Even so, the singer doesn't entirely rule out the possibility of adding some non-Yes music to the repertoire at some point. "I'd like to hear Trevor do one of his pieces of music from a movie," he says, "and I'd like to hear Rick do some new compositions."
In fact, though the details haven't been shared fully — "I've got the lyrics for five or six songs in front of me," Anderson teases — the group's plans already extend three years into the future.
In the meantime, though, ARW's focus will still fall squarely on presenting the music most associated with each of the former Yes musicians. The live set, says Anderson, will include selections from Yes' Trevor Rabin years — highlighted by 90125's "Owner of a Lonely Heart" and songs from 1994's Talk — along with favorites from the group's 1970s hit records The Yes Album, Fragile and Close to the Edge.
While the musical arrangements on Yes' 1973 live album Yessongs stayed quite close to their studio counterparts, ARW promises to take the well-known material in some different directions.

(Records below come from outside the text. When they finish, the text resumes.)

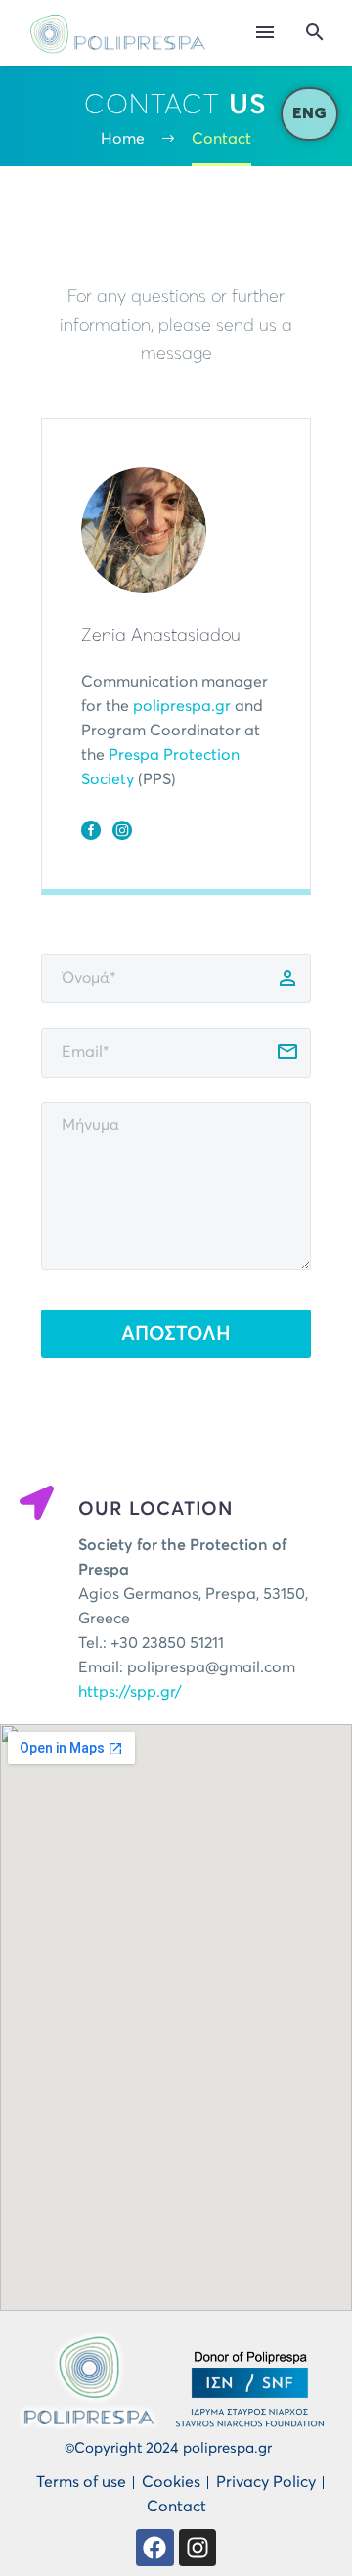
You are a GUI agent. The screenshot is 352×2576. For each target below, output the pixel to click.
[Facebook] (91, 830)
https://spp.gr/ (130, 1692)
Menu (265, 32)
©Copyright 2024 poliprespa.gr (168, 2448)
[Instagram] (122, 830)
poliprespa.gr (182, 706)
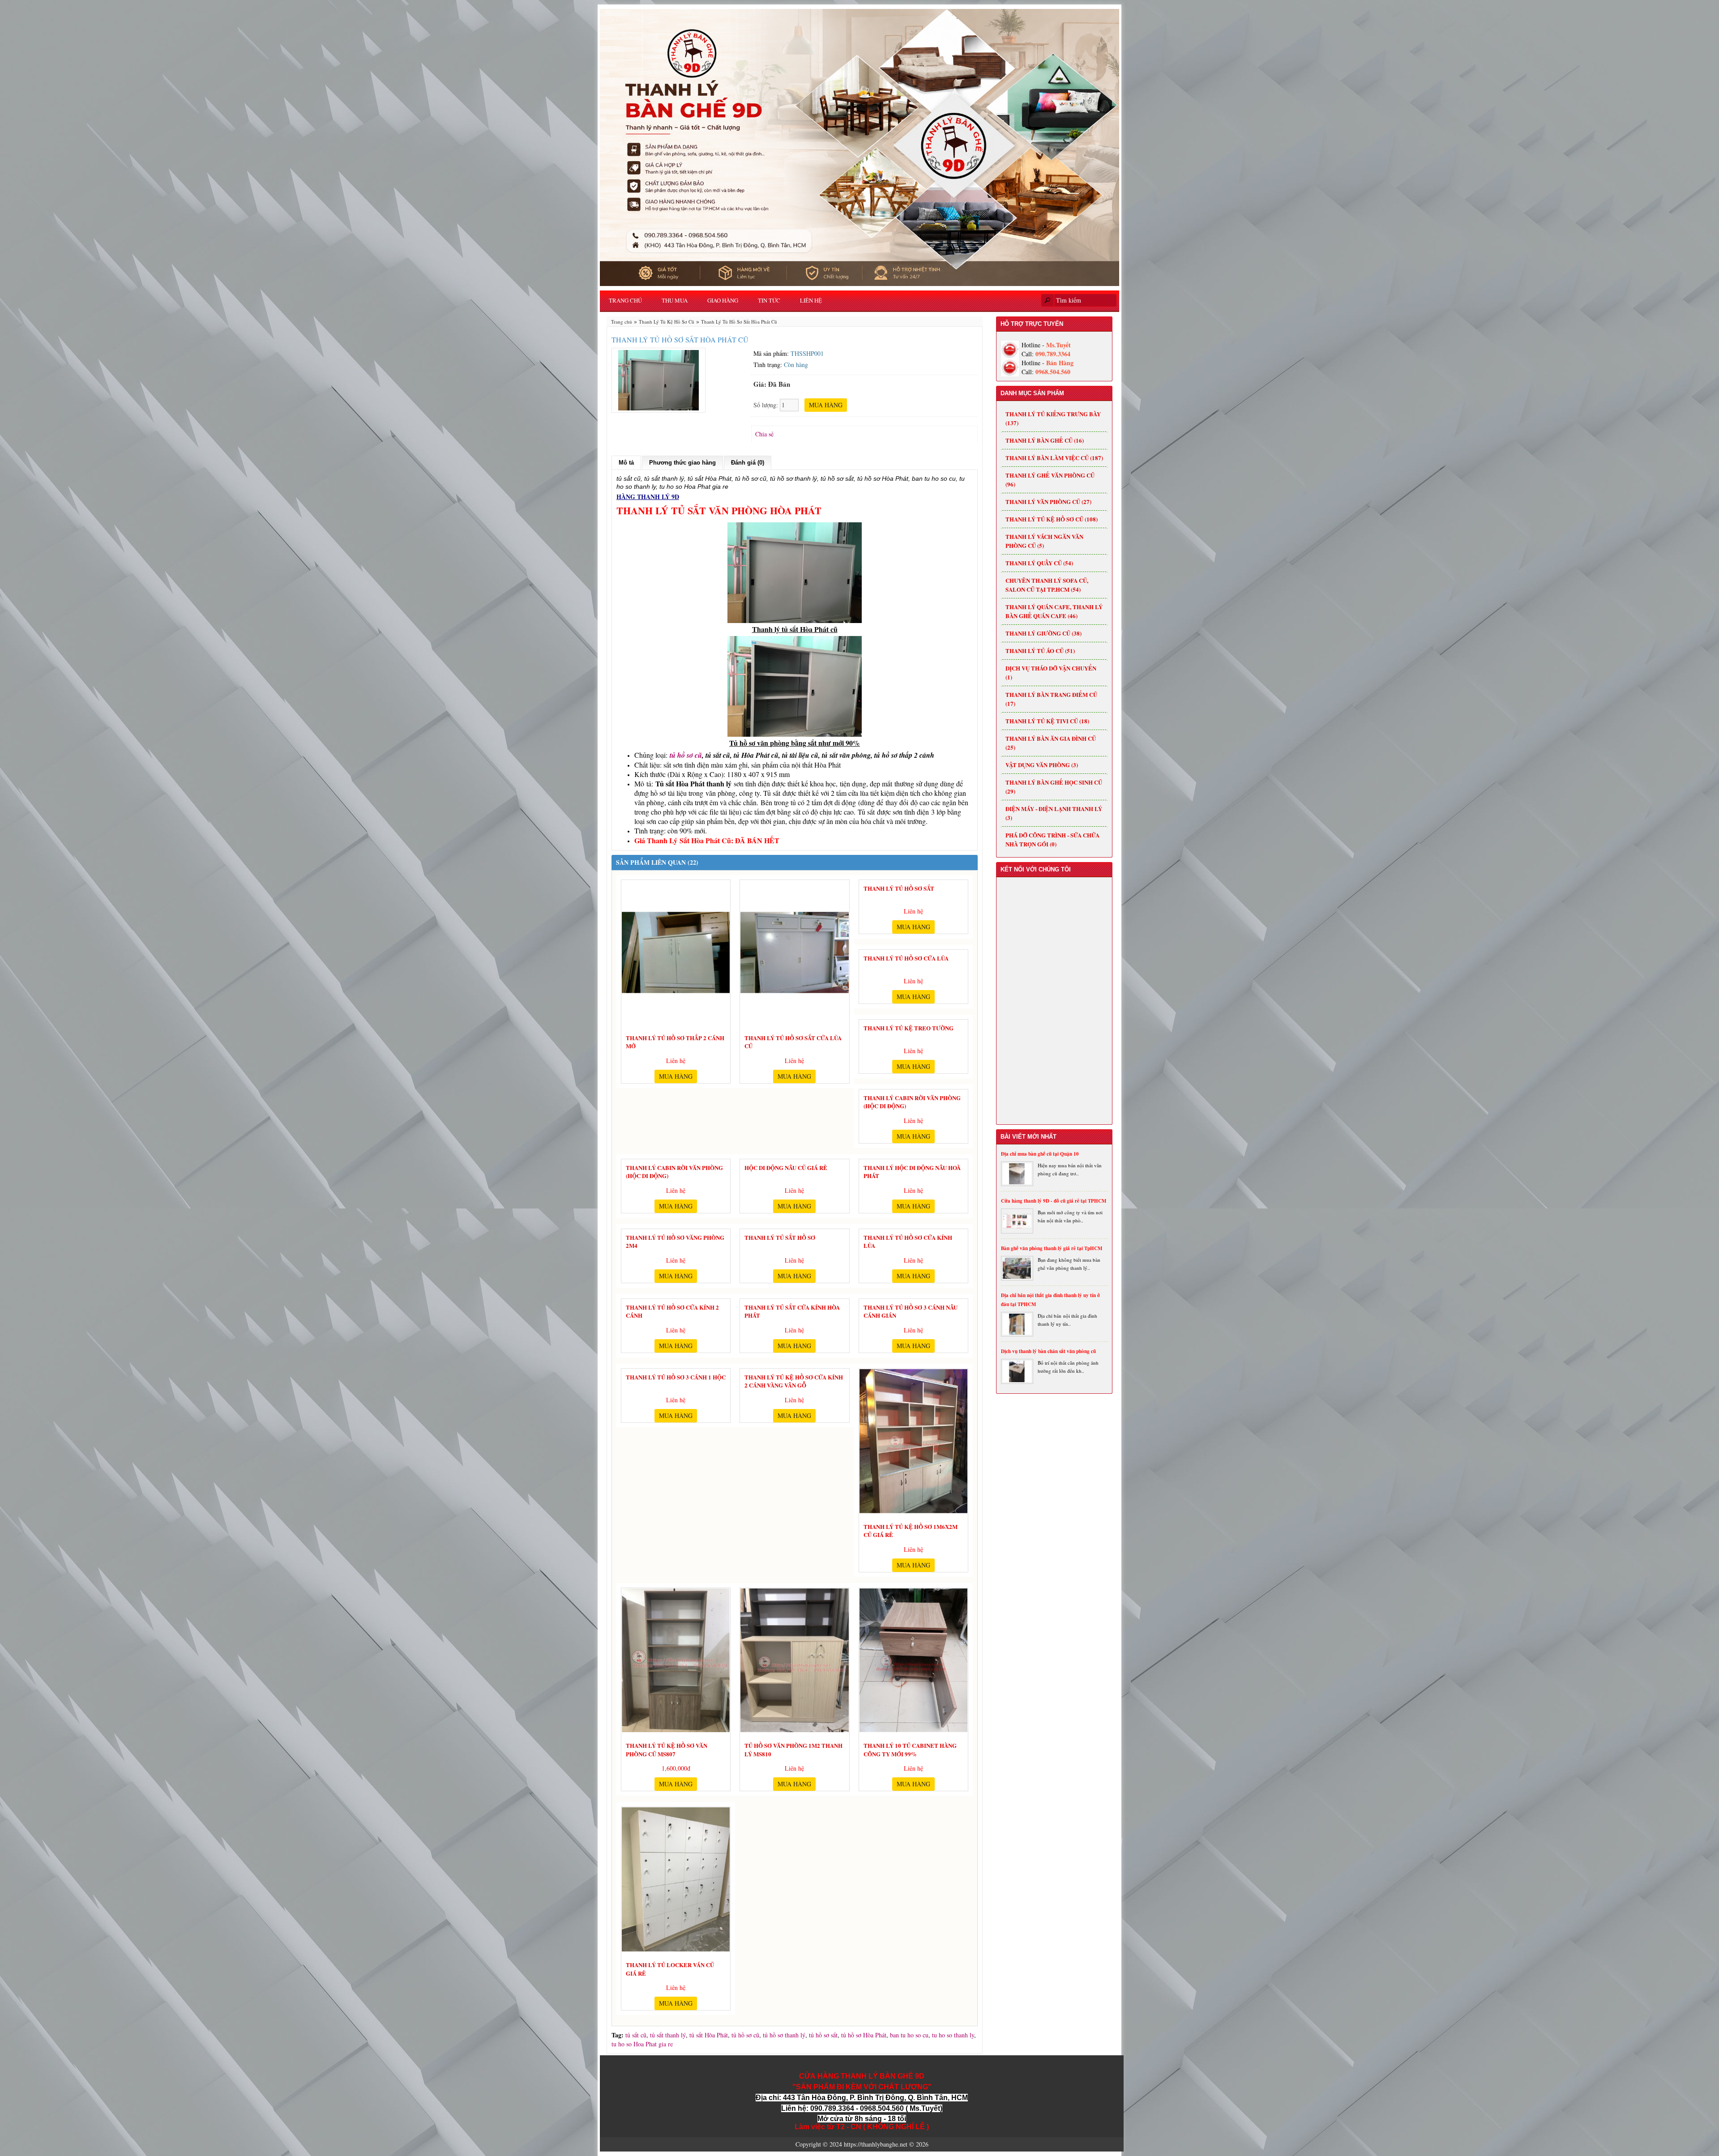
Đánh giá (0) (747, 462)
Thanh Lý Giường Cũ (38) (1043, 633)
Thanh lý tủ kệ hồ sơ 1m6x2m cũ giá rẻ (911, 1529)
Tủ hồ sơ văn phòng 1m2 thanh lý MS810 (793, 1748)
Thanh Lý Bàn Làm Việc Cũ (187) (1054, 457)
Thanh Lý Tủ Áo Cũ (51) (1040, 650)
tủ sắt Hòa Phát (708, 2035)
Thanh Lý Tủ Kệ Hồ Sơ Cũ (666, 321)
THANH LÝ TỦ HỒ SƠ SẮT (899, 888)
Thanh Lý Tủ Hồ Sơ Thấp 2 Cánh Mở (675, 1040)
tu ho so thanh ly (953, 2035)
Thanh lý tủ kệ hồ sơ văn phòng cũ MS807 (666, 1748)
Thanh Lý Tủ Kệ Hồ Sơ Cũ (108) (1051, 519)
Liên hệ (811, 300)
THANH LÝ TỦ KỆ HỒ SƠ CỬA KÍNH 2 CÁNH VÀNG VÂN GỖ (793, 1380)
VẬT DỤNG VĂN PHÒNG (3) (1041, 764)
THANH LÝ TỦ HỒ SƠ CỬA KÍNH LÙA (908, 1240)
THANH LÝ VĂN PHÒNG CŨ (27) (1048, 501)
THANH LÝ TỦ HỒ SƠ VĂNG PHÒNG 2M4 (675, 1240)
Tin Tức (769, 300)
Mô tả (626, 462)
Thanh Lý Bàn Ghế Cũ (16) (1044, 440)
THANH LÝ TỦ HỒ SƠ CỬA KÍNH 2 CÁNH (672, 1310)
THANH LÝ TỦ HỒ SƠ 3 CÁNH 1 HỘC (676, 1377)
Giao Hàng (722, 300)
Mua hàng (676, 1076)
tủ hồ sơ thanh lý (784, 2035)
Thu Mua (675, 300)
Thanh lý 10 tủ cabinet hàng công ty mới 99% (910, 1748)
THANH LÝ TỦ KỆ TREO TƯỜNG (909, 1028)
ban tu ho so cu (909, 2035)
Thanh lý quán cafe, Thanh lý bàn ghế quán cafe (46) (1054, 611)
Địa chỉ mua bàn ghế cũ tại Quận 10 (1040, 1153)
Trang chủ (625, 300)
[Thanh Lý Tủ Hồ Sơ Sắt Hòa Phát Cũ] (658, 379)
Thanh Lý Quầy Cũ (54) (1039, 563)
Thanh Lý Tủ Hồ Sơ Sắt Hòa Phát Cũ (739, 321)
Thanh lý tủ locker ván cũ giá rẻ (670, 1967)
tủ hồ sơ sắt (823, 2035)
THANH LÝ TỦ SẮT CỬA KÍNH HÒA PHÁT (792, 1310)
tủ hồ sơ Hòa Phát (863, 2035)
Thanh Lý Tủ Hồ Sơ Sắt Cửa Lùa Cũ (793, 1040)
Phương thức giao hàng (682, 462)
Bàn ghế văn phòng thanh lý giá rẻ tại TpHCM (1051, 1248)
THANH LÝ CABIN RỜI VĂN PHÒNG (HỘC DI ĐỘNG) (912, 1100)
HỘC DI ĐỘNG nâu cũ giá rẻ (785, 1168)
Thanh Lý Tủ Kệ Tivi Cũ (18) (1047, 721)
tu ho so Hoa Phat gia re (642, 2044)
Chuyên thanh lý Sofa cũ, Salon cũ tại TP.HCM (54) (1046, 584)
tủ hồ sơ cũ (686, 755)
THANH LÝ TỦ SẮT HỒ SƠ (779, 1238)
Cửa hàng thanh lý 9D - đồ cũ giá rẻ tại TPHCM (1053, 1200)
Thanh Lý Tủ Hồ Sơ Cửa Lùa (906, 958)
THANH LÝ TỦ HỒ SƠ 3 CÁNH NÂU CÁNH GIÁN (911, 1310)
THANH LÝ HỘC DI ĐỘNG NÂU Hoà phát (912, 1170)
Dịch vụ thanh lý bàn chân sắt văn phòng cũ (1048, 1351)
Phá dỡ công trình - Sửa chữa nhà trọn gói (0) (1052, 839)
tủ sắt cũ (635, 2035)
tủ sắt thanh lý (668, 2035)
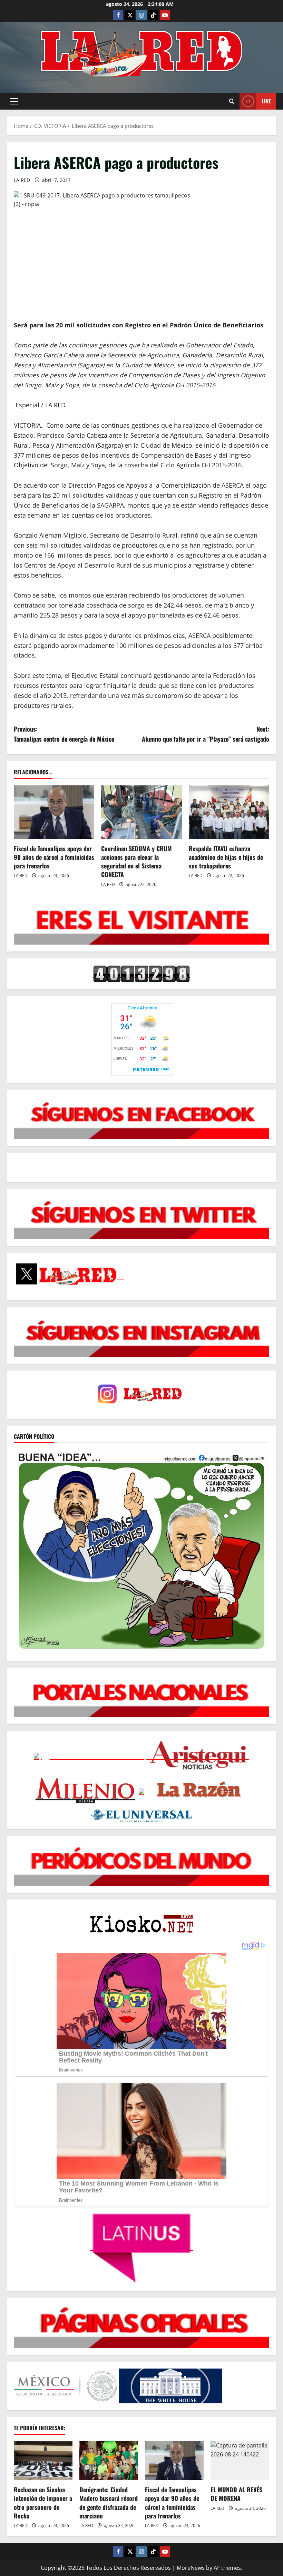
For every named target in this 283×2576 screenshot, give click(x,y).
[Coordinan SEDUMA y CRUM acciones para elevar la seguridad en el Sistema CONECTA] (141, 812)
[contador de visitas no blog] (141, 973)
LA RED (22, 180)
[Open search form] (231, 101)
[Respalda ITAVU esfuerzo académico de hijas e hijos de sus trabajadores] (229, 812)
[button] (14, 101)
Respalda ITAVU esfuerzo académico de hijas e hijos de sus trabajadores (226, 857)
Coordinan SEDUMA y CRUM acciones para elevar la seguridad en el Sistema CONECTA (136, 861)
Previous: (64, 733)
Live (266, 101)
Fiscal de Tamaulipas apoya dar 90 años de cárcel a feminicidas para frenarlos (54, 857)
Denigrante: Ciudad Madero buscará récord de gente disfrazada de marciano (108, 2502)
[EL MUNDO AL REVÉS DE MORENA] (240, 2460)
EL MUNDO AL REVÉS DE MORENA (236, 2494)
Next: (205, 733)
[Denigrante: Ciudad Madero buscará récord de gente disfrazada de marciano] (108, 2460)
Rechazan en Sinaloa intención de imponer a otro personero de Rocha (43, 2502)
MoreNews (191, 2568)
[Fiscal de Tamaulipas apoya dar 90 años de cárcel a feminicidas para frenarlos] (54, 812)
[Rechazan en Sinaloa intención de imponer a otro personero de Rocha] (43, 2460)
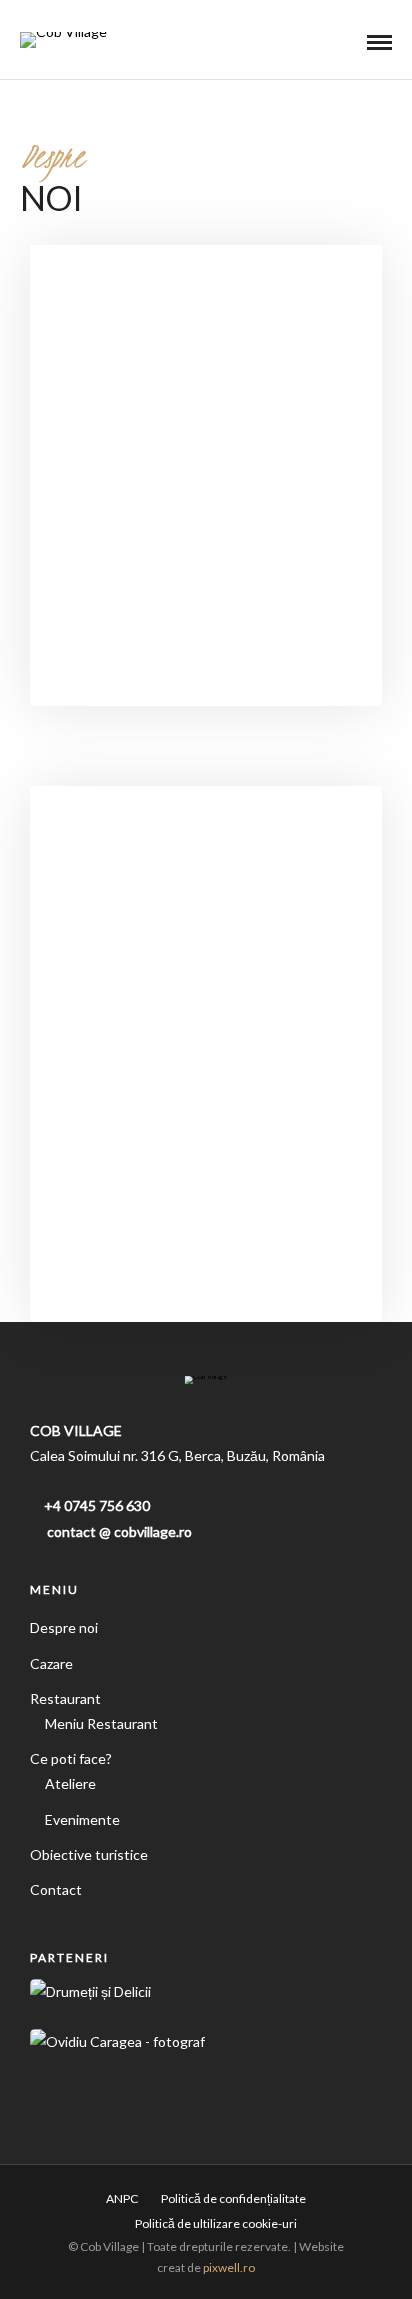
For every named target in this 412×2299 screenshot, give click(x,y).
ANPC (122, 2198)
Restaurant (65, 1698)
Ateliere (70, 1783)
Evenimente (82, 1819)
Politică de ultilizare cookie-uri (216, 2223)
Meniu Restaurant (101, 1723)
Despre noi (64, 1627)
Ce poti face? (71, 1758)
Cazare (51, 1663)
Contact (56, 1889)
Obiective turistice (89, 1854)
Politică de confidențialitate (233, 2198)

"It doesn't seem logical to carbon copy the songs anymore," says Anderson. "Because it's 40 years later ... 50 years later in some cases." He notes that some long-established bands play their songs exactly the same way they always have. "I'm thinking, 'Well, that's OK, but it's not what I want to do.' The song always comes through in the end, no matter how you surround it musically."
At age 62, South African-born guitarist Trevor Rabin is the youngest member of ARW's core group. Anderson is 71; Wakeman is 67. Both Anderson and Wakeman have had serious health issues in the past. A severe asthma attack in 2008 eventually led to Anderson's departure from Yes. Wakeman has survived three heart attacks and numerous other health problems stemming from his rock 'n' roll lifestyle.
The two musicians are much healthier now. Wakeman's been sober since 1985, and they're both excited about touring the States, which will be followed by more European dates and a tour of the Far East.
"It's going to be exciting on many levels," Anderson believes. "Life is a challenge. I don't want to stop doing challenges. I'll be 103, and I'll stop then."